I flew 56 combat missions. Of those 56 combat missions, one stands out. My Stinger gunship was stalked, hunted, and then chased by a Soviet-made North Vietnam Air Force Mig fighter in the Barrel Roll of Northern Laos. We rapidly descended to dangerously low altitudes, hiding in the jungle mountain valleys, hoping to get lost in ground clutter on the Mig’s radar. I had a plan to defend us if the Mig attacked.
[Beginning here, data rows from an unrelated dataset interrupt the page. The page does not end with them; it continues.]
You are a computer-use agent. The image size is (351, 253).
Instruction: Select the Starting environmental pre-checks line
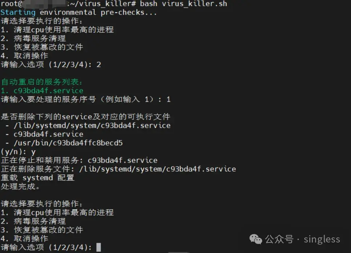click(78, 12)
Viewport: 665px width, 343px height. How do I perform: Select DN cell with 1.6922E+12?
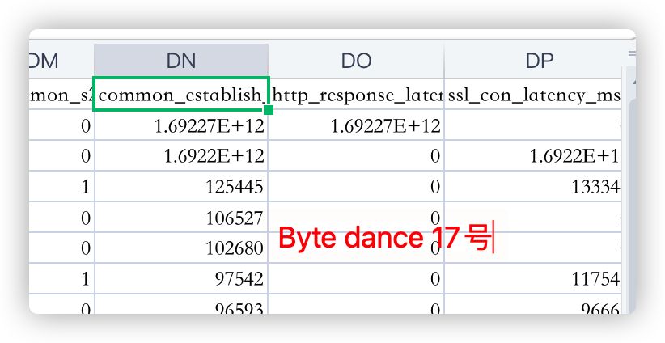pyautogui.click(x=180, y=157)
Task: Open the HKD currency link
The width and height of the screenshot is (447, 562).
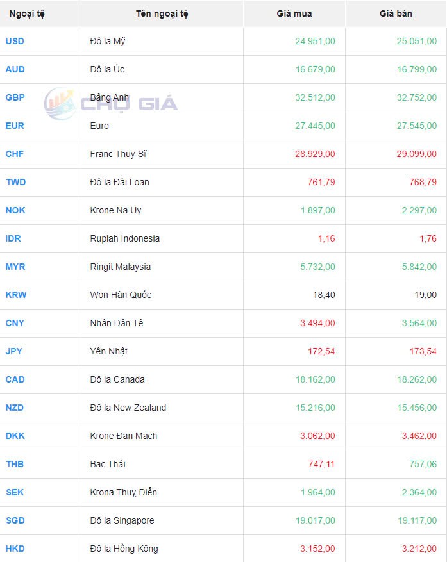Action: click(x=15, y=549)
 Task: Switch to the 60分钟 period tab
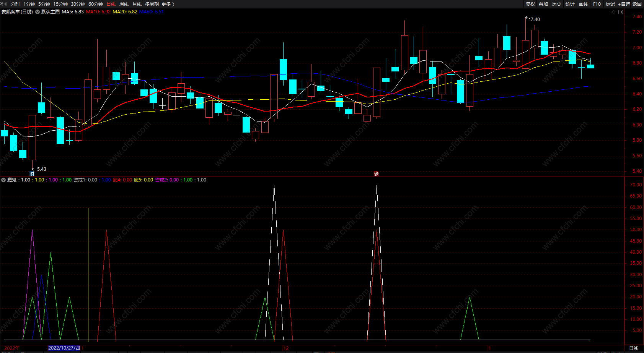[96, 4]
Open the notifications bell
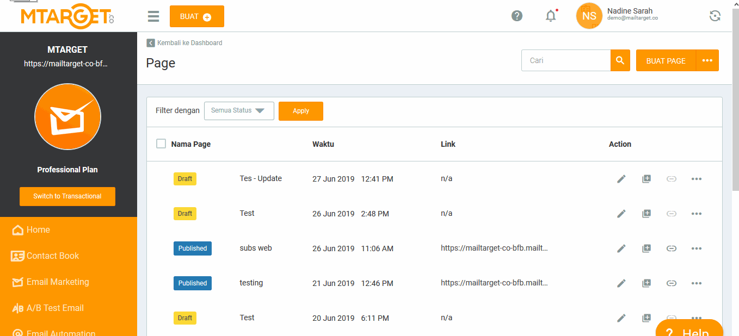 [551, 16]
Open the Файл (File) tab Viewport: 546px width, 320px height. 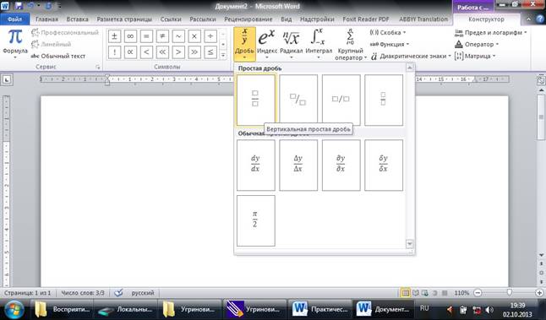point(14,19)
In December 1971, I was selected to become an Air Operations Officer at 7th Air Force Headquarters at Tan Son Nhut AB, Saigon, RVN. My specific duties were to schedule (frag) AC-119K Stinger Gunships, AC-130 Spectre Gunships, Fighter Escorts (two escorts for Stingers, three escorts for Spectres), and KC-135 Tankers for refueling the escorts. Additionally, I scheduled EB-66 ECM (electronic counter-measures) aircraft, EC-47 propaganda leaflet aircraft, Commando Vault missions (15,000 pound bomb instant landing zone mission on the Ho Chi Minh Trail), and helicopter escort missions for ship convoys transporting supplies to Phnom Penh, Cambodia via the Mekong River. It was also my daily duty to change all the authentication codes in Southeast Asia to ensure we were working with the “good guys”. I also gave the General Staff a daily briefing on the battle damage assessments for all gunship missions flown the previous night. The job was very demanding, but I relished every task assigned to me. I learned to fully respect and appreciate efficient and effective Air Force level leadership in the command and control of assets.
From gunships I was assigned duty as an AFROTC Instructor at Davis and Elkins College in Elkins, West Virginia. During my annual flight physical the flight surgeon determined I had a condition that resulted in my automatic grounding from flying and that subsequently rendered me 100% disabled. Consequently, I was medically retired and separated from the Air Force on January 24, 1974.
My awards and decorations include the Bronze Star, Air Force Commendation Medal, and the Air Medal with five Oak Leaf Clusters. I have never forgotten, nor will forget, the friendships I made during my years in the Air Force and the excitement and challenge of my assignments, especially in Southeast Asia.